Paper Structure (35 sections, 10 equations, 5 figures, 1 table)

This paper contains 35 sections, 10 equations, 5 figures, 1 table.

Figures (5)

  • Figure 1: Overview of the GRIP Framework. GRIP unifies Inter-Cluster Budgeting and Intra-Cluster Selection through a hierarchical geometric optimization: (1) Geometric Probing: We partition the corpus into semantic clusters and construct a Neyman-optimal probe set $\mathcal{P}$ based on Geometric Consistency ($\sigma_k$) to estimate the baseline budget $n_k^{base}$. (2) Dynamic Allocation: By monitoring the Adaptation Delta ($\Delta \mathcal{L}_k$), GRIP identifies representation deficits and dynamically re-allocates resources from saturated regions to high-potential clusters via a replay multiplier $r_k$. (3) Rectified Sampling: Within clusters, we employ density-based selection with a Length-Rectification Term to counteract embedding collapse, preserving both global structural variance and long-tail logical sequences sorscher2022beyondethayarajh2019contextual.

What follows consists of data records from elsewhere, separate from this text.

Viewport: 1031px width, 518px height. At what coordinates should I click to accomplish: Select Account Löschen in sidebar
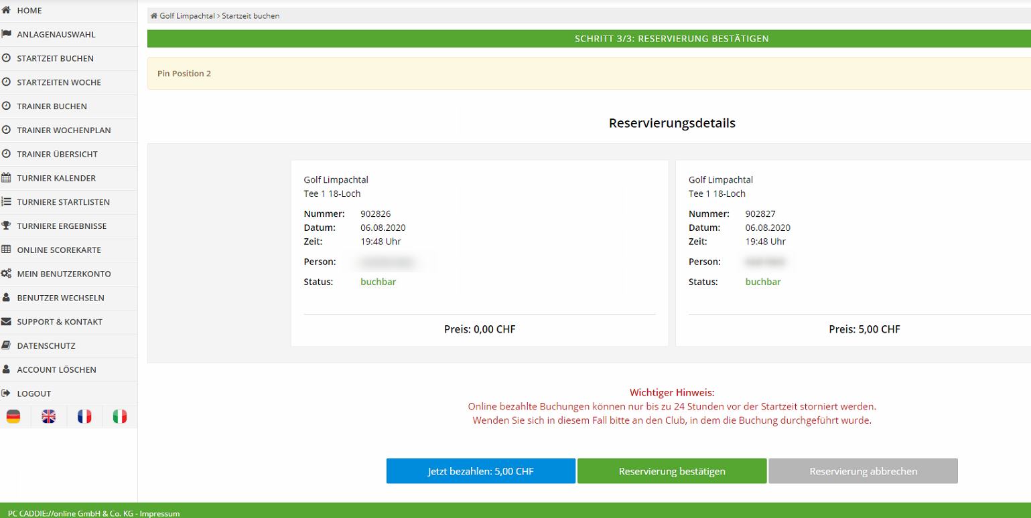tap(56, 369)
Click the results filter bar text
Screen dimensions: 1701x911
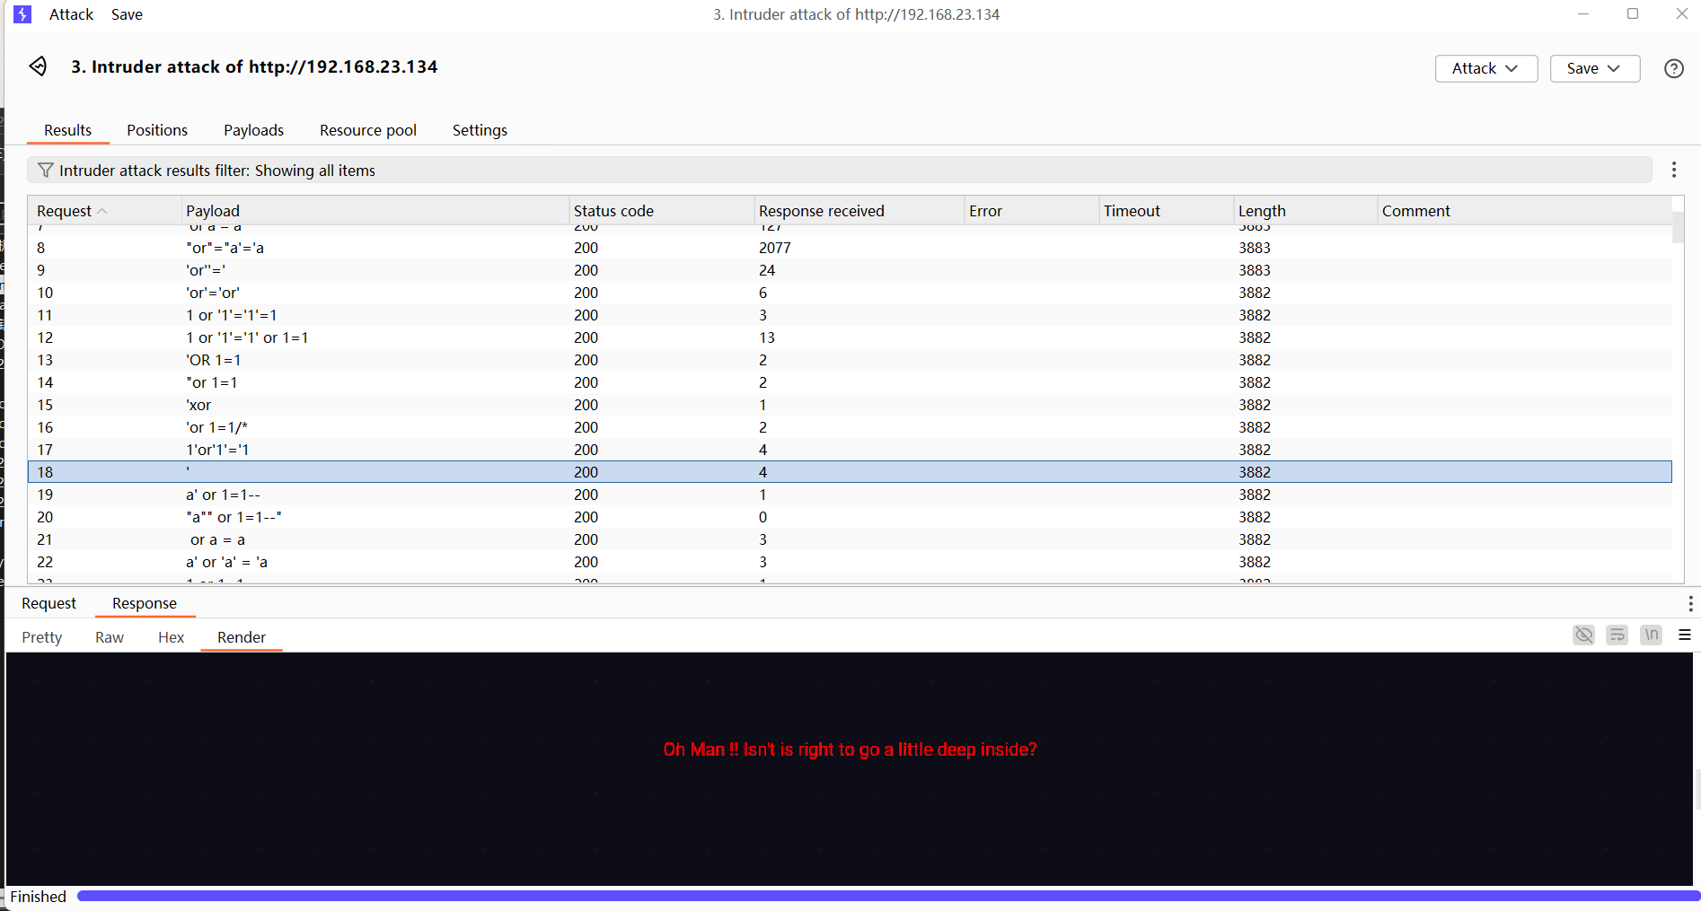pos(217,171)
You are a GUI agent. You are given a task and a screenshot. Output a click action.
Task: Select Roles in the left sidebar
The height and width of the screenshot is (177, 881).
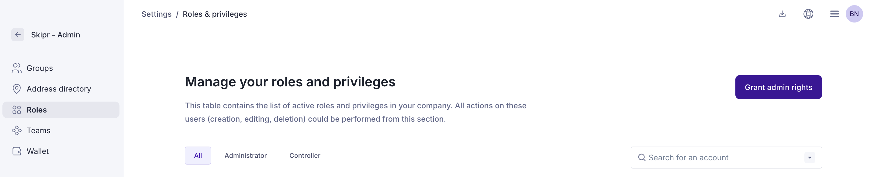tap(37, 110)
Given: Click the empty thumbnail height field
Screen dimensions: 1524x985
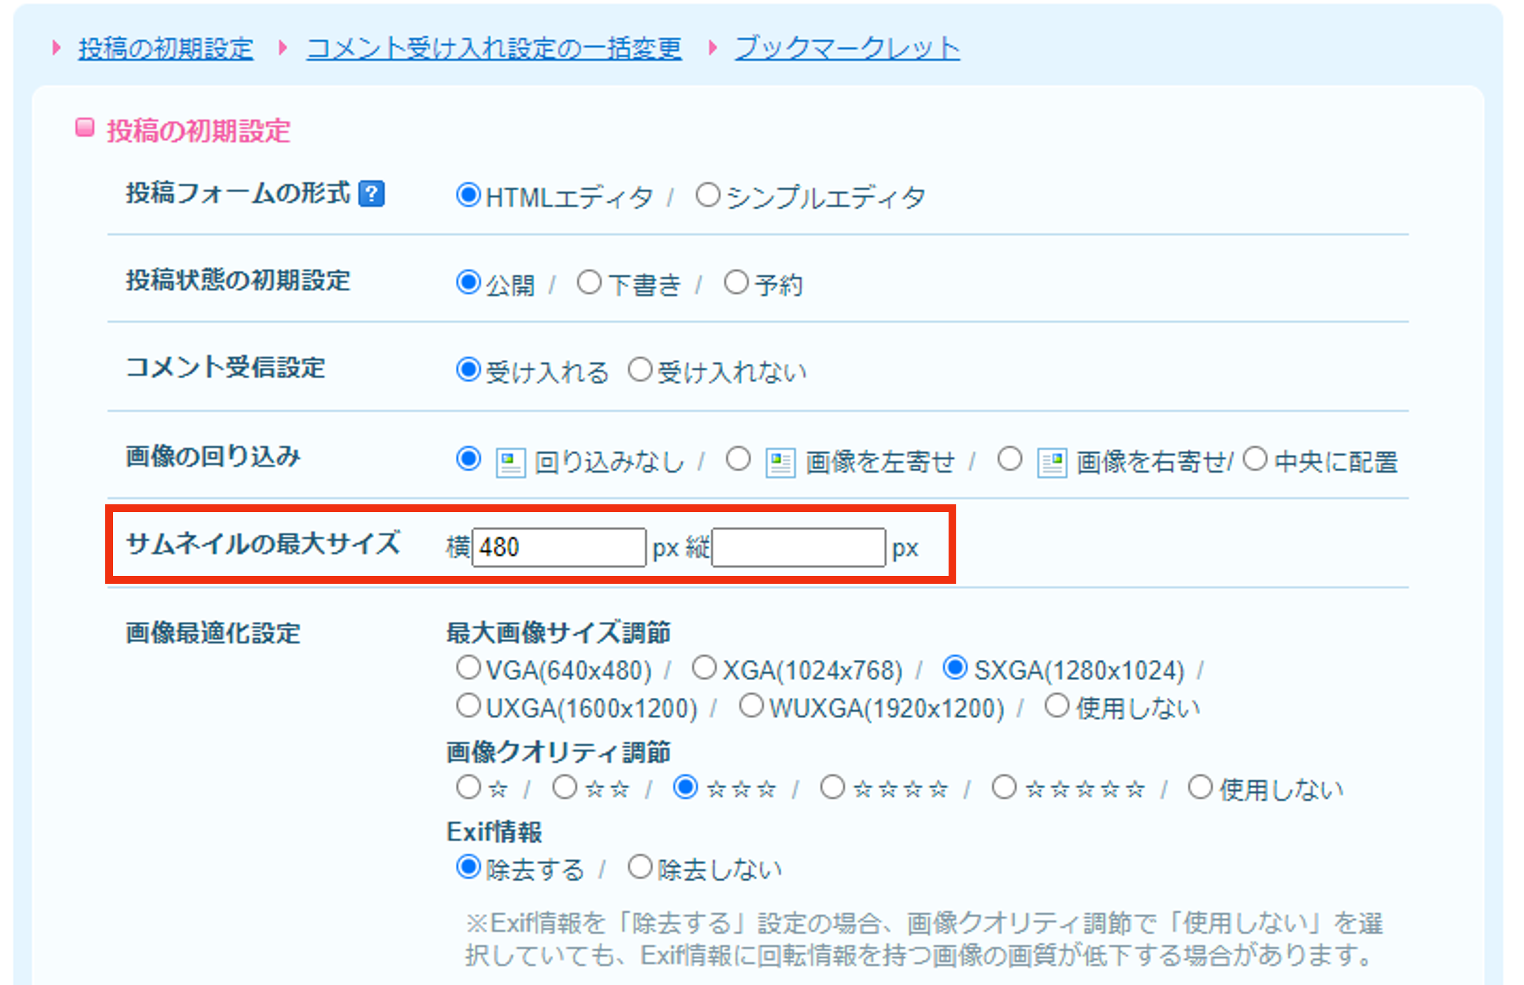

  • Figure 2: Analysis of Sequence Length Pathology.(Left) The normalized distance to the $k$-nearest neighbors ($k=10$) decreases rapidly as sequence length grows, indicating that embeddings of long sequences collapse into a narrow, dense region (anisotropic cone). (Right) The sample ratio reveals a severe heavy-tailed imbalance: data density vanishes for long sequences (power-law tail), leading to insufficient supervision for extended contexts.

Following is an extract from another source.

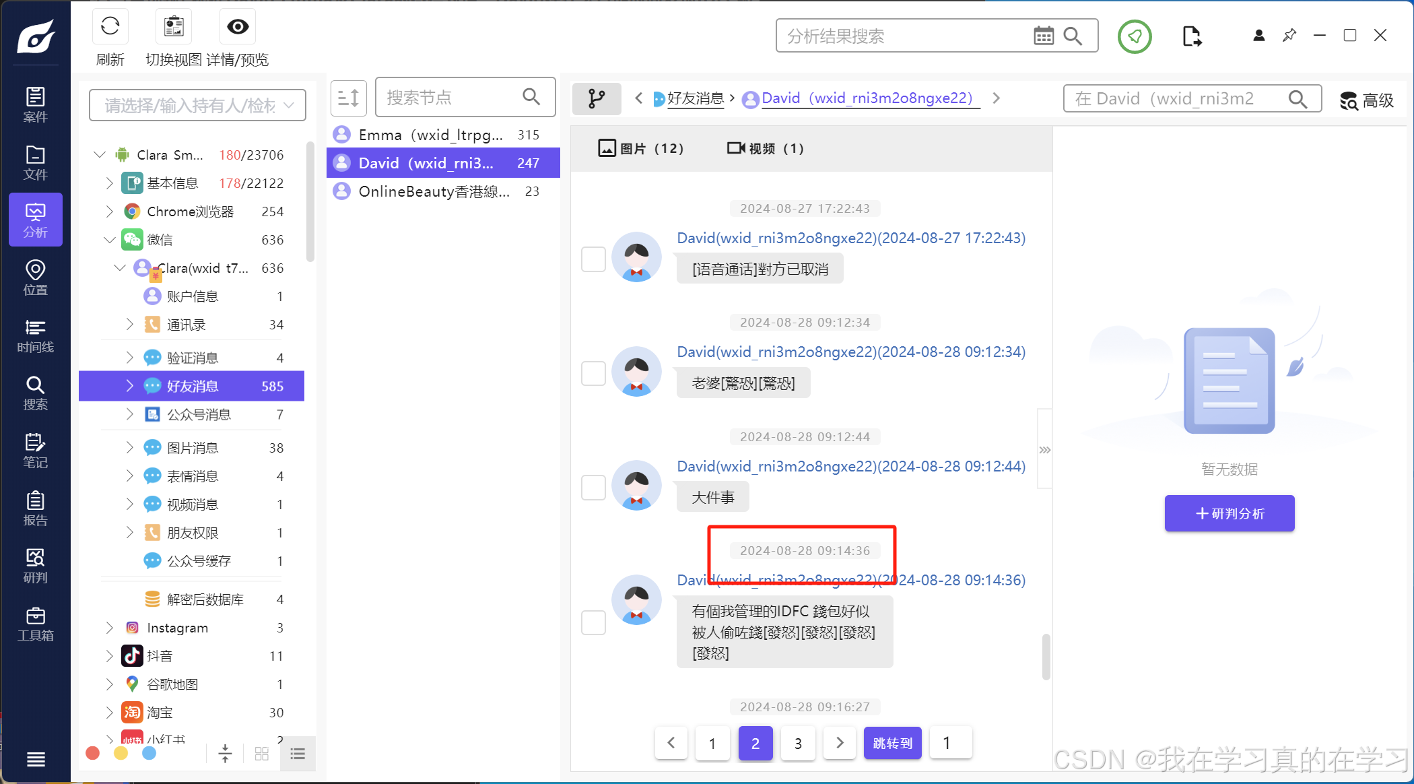The image size is (1414, 784).
Task: Open the Timeline (时间线) sidebar icon
Action: [35, 335]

  • Figure 3: Mechanism of the Rapid Adaptation Probe. To evaluate the learnability of different clusters (e.g., $C_0, C_1, C_2$), we freeze the lower layers and reset the Retraining Layers to a consistent initialization. We then perform $N$-step gradient descent independently for each cluster. The resulting Adaptation Delta ($\Delta \mathcal{L}_k$) measures how quickly the loss drops from this common starting point. A rapid loss reduction (e.g., $C_0$) indicates that the data is easily predictable given the current features, implying low incremental information gain, while a small drop (e.g., $C_2$) indicates a learning bottleneck requiring increased replay budget.
  • Figure 4: Independence of Static Quality and Training Dynamics.(Left) Scatter plot where each data point represents a cluster, showing a weak correlation (Pearson $\approx -0.202$) between LLM-based quality scores $Q_k$ and the adaptation delta $\Delta \mathcal{L}_k$. (Right) Density distributions across four dimensions illustrate that high-value semantic features exhibit distinct spectral signatures.
  • Figure 5: Cross-Model Transferability of Loss Dynamics. Loss trajectories across different model families (Qwen-2.5 vs. SmolLM) and reset depths ($N \in \{0, 1, 2, 4\}$). The high consistency in ranking suggests that lightweight proxy models can effectively guide data selection for larger target architectures.